Task requirements
Once you reach the line containing "This screenshot has height=1662, width=1311." in the entries below, write out that line and each one after it down to the line containing "is (655, 394).", exactly and with nothing added.
===
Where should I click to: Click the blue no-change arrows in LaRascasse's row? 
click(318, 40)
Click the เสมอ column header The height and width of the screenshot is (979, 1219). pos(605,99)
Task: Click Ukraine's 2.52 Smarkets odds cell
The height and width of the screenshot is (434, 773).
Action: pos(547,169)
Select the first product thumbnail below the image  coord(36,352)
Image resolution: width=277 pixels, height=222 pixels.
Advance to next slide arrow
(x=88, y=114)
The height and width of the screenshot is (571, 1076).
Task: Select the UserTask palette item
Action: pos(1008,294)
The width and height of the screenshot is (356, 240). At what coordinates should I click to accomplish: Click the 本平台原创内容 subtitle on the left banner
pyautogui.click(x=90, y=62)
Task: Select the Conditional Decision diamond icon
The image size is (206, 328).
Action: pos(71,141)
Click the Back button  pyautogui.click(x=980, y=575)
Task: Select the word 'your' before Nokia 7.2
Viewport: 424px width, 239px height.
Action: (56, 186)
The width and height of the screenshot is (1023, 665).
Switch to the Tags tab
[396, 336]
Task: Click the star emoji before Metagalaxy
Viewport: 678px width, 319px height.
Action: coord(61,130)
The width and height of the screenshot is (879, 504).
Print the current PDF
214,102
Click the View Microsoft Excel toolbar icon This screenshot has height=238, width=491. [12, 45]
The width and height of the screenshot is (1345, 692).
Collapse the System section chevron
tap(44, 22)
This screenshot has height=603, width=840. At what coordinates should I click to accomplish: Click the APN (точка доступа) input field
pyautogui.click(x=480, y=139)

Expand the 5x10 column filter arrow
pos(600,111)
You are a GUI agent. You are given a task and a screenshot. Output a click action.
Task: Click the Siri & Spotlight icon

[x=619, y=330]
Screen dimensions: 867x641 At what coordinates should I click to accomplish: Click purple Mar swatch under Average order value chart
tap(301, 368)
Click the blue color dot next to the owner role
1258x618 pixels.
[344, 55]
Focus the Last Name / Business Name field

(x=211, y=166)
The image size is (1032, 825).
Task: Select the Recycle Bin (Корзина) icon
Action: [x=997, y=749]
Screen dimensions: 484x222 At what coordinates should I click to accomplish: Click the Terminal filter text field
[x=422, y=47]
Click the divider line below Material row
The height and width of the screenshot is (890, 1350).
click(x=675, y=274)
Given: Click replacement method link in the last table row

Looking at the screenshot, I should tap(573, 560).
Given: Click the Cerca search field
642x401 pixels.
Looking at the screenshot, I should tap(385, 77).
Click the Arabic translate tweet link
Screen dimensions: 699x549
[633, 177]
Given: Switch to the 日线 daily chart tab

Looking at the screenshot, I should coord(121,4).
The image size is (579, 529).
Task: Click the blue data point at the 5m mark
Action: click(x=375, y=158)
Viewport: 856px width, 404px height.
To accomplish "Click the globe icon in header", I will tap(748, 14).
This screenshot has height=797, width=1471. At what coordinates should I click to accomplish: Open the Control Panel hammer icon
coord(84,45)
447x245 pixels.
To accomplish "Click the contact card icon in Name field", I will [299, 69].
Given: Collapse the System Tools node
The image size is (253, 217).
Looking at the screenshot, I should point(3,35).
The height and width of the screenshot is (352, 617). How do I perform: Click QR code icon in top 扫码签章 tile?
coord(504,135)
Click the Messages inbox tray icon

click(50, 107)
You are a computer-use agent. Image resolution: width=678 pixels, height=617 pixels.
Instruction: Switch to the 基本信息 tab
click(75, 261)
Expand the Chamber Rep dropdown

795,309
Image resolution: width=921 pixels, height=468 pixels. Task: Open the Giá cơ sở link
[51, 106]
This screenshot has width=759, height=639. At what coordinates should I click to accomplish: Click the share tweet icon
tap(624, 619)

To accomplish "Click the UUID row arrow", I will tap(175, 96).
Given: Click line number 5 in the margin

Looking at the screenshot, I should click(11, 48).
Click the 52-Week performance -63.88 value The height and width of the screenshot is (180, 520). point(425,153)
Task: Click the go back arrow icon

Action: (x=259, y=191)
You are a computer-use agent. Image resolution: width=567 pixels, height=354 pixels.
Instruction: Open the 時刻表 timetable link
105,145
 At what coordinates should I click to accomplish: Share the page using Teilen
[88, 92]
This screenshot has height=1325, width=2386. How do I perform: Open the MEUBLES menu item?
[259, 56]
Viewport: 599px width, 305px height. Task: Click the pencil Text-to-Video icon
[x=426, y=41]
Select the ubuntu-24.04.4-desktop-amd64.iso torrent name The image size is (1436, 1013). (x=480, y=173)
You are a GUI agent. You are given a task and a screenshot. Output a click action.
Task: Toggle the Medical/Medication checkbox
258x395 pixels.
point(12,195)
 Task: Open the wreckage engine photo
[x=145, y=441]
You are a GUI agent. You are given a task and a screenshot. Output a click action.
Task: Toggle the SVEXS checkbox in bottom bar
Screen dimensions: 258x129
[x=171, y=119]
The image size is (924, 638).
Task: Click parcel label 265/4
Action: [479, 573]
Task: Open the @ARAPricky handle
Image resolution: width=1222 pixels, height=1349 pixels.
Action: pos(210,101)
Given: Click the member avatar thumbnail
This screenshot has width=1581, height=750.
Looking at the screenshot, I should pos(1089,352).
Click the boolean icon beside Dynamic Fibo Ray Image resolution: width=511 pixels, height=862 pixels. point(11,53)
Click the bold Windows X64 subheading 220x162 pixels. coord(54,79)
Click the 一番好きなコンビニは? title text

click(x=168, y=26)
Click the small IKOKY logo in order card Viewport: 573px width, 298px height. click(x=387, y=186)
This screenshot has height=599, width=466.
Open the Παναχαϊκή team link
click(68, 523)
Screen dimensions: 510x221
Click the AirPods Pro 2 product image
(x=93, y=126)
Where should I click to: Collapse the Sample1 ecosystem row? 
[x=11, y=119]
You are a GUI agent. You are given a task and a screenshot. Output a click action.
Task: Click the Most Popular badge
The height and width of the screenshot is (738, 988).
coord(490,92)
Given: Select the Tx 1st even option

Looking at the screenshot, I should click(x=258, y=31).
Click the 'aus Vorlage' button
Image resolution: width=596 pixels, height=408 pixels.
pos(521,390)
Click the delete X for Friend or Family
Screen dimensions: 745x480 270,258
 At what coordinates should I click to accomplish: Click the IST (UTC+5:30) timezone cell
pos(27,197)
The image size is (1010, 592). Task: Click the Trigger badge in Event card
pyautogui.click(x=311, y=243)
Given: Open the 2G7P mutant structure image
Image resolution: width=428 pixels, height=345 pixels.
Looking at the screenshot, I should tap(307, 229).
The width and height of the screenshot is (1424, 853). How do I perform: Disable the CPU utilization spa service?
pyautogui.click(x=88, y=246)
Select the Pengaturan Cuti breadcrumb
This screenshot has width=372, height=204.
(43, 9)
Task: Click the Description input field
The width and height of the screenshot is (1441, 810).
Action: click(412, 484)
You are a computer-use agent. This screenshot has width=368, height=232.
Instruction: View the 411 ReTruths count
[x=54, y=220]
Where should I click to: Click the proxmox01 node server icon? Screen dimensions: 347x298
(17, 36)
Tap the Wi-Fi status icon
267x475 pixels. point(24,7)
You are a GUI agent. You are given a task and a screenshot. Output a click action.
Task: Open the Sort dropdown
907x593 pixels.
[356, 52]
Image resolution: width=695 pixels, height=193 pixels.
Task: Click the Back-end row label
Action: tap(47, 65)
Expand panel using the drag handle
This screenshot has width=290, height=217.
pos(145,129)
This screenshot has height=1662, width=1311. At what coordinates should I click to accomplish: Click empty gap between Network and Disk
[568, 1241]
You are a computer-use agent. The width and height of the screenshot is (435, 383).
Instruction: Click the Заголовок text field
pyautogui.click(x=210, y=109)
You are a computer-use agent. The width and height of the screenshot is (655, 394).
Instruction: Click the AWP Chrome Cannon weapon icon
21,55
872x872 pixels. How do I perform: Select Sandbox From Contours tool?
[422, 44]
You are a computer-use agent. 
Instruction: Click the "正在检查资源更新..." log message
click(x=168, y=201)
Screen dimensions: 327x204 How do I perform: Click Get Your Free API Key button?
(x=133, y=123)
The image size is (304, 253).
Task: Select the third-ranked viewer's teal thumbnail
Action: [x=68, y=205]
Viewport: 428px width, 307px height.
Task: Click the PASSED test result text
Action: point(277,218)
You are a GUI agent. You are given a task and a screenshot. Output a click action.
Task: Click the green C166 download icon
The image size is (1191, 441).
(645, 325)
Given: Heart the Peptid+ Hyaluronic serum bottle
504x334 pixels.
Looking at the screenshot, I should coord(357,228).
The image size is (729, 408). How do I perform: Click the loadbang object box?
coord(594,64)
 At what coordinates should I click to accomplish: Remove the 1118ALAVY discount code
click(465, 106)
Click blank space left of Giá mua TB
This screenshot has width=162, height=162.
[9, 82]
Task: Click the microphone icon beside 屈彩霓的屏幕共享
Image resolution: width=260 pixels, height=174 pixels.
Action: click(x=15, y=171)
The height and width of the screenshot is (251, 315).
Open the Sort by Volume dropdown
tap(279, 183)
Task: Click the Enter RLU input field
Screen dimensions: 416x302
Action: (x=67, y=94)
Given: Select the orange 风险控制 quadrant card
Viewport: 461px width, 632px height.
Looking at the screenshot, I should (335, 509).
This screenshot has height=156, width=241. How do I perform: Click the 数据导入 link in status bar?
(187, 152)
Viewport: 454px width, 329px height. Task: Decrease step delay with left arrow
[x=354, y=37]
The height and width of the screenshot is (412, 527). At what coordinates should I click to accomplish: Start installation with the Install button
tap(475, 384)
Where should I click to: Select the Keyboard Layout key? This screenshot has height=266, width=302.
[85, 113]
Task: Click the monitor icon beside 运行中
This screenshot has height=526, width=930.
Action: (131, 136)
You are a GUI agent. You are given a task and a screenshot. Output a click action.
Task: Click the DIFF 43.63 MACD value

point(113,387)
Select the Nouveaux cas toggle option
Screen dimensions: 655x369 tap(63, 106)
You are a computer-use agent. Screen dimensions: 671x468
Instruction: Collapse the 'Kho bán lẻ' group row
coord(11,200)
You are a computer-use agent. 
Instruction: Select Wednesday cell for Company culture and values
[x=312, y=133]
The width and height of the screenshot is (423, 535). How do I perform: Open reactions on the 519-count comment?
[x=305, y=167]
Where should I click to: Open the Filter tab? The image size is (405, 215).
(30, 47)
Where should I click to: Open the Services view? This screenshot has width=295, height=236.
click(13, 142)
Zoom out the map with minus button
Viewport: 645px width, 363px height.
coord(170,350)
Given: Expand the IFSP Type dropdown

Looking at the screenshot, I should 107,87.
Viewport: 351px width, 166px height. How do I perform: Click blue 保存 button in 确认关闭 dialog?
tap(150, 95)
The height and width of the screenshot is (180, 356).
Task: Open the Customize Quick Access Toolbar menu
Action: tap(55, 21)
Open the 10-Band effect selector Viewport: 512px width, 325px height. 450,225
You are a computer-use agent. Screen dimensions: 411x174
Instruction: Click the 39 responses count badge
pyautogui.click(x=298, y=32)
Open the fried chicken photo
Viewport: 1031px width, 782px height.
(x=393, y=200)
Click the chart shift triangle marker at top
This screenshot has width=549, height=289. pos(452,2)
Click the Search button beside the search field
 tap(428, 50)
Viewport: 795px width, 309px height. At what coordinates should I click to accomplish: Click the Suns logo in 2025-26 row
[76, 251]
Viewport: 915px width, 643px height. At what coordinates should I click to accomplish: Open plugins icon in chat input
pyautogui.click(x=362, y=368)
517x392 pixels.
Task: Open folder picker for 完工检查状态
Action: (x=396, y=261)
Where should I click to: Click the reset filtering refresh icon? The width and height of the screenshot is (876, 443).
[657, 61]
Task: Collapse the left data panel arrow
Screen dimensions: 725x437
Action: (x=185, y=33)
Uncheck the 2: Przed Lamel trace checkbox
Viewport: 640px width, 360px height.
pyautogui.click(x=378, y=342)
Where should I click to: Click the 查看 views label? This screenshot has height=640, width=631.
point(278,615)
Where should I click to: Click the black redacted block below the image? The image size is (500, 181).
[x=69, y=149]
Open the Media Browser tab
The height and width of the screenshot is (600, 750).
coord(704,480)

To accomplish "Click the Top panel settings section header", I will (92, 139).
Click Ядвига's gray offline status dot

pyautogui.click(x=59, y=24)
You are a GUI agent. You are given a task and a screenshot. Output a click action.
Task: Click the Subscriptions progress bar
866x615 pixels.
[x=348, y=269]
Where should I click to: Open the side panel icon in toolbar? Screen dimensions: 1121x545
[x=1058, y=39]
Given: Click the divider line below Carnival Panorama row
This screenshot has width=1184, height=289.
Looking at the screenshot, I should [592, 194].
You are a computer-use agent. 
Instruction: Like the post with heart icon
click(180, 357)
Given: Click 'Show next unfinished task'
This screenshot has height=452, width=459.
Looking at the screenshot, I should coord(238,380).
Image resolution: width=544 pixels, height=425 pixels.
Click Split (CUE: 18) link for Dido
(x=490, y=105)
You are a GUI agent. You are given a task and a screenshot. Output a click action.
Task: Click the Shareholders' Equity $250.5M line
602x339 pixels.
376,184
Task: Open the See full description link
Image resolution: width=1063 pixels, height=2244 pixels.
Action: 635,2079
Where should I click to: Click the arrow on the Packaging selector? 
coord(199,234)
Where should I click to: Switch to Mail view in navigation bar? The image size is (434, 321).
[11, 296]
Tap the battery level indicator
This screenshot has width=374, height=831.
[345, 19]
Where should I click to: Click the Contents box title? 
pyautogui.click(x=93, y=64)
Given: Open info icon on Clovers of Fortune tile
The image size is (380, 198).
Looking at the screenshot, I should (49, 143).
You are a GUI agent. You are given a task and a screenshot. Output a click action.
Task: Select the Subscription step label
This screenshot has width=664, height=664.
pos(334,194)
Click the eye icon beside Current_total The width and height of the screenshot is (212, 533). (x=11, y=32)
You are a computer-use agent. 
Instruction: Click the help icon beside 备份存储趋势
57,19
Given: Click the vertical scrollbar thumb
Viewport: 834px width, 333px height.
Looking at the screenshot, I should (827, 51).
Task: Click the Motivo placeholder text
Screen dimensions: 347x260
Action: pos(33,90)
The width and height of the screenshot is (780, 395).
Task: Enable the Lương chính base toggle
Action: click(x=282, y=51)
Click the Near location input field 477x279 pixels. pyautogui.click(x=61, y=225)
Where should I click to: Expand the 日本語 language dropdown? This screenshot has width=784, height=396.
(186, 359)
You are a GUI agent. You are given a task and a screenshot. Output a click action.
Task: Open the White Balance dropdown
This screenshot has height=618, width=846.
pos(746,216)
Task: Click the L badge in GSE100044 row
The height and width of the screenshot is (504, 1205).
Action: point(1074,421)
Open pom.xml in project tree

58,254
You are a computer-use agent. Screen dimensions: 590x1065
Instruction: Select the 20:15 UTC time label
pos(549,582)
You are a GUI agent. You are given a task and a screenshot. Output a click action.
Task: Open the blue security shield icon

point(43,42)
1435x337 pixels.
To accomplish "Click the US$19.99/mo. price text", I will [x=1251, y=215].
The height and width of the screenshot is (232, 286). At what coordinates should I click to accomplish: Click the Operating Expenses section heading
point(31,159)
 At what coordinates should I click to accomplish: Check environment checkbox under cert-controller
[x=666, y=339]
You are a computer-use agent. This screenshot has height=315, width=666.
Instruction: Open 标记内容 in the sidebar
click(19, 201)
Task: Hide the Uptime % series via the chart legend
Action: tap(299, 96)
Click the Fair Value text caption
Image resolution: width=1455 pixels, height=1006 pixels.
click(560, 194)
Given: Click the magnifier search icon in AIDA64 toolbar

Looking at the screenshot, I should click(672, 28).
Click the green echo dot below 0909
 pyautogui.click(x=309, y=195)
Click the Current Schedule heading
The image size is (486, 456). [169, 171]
===
The completed task
This screenshot has height=1662, width=1311. At what coordinates should I click to accomplish: Click empty gap between Network and Disk
[568, 1241]
You are a computer-use agent. The width and height of the screenshot is (435, 383).
Instruction: Click the Заголовок text field
pyautogui.click(x=210, y=109)
You are a computer-use agent. The width and height of the screenshot is (655, 394).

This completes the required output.